Growing up on the San Andreas Fault in a town that refers to itself as “the earthquake capital of the world,” it was only natural that Andrea Balbas would develop an interest in the Earth and a healthy respect for the forces that govern it. She recalls preparing for a volleyball meet in her high school gymnasium in Hollister, CA, in 1989 when the devastating Loma Prieta quake struck. In horror, she watched as an enormous space heater suspended from the ceiling shook loose and narrowly missed crushing one of her teammates.

It was years before Balbas, 35, felt she could afford college, but she is now enthusiastically engaged (she has a 3.97 GPA) in pursuit of her BS in geology, which she anticipates receiving in fall 2009. Her graduation, however, will be delayed a semester because this fall she is joining Steve Pekar (Earth & Environmental Sciences) and two other QC students on an NSF-funded expedition to Antarctica. She will participate in Pekar’s continuing research as part of the international Antarctic Drilling Program that is probing the Earth’s crust to learn more about the geologic history of the South Pole, research that may yield important findings on the nature of global warming.

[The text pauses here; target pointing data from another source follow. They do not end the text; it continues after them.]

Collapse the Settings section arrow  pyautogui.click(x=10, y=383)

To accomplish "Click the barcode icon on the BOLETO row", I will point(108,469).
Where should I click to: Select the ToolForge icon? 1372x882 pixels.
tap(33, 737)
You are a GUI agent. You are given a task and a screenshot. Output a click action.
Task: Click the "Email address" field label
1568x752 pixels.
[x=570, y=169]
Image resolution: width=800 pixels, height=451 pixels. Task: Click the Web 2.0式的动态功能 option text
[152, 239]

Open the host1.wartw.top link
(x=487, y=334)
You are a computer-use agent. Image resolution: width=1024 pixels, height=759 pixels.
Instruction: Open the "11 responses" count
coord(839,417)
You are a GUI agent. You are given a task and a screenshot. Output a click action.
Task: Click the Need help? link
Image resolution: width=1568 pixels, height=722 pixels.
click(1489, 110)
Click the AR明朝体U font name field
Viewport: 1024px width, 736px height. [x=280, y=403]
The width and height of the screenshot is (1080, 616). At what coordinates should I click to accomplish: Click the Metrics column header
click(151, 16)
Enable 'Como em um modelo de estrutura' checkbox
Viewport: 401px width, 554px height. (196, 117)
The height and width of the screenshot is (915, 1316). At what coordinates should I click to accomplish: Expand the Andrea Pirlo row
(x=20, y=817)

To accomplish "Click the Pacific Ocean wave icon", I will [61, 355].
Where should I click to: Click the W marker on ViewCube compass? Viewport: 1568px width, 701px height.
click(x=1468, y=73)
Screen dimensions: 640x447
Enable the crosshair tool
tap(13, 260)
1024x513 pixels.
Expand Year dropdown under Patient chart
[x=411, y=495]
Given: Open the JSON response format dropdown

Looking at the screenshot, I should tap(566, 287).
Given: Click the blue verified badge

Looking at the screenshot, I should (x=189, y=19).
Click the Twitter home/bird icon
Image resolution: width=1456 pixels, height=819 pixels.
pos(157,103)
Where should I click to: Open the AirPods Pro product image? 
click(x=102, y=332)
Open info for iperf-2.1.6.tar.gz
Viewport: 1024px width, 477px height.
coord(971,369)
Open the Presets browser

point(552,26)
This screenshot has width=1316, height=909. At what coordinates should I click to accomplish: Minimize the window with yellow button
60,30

What does her family think of the trip? “My family thinks I’m crazy,” Balbas told the Queens Chronicle in a recent feature that described how she will spend months sleeping in an unheated tent at the coldest place on Earth.

Before that, however, Balbas has two other important research opportunities in her immediate future. This summer she will participate in the NASA Academy at the Goddard Space Flight Center in Maryland. Before that, she will travel to Busan, South Korea this month to participate in a Science Steering and Evaluation Panel of the Independent Ocean Drilling Program, an international marine research program that explores the Earth’s history and structure as recorded in seafloor sediments and rocks.

Balbas has been conducting research under the supervision of Cecilia McHugh (Earth & Environmental Sciences) on sediment core samples McHugh retrieved from the floor of Long Island Sound as part of an NSF-funded study. Balbas’s participation on the panel is the result of her receiving a fellowship for minority students (she’s of Mexican ancestry) from the Minorities Striving and Pursuing Higher Degrees of Success in Earth System Science Professional Development program.

Balbas readily admits she’s come a long way from the California farmlands of her youth. A talented writer and recipient of the Queens College Writing Award in 2007, she will no doubt generate some fascinating tales based on her experiences as a QC student.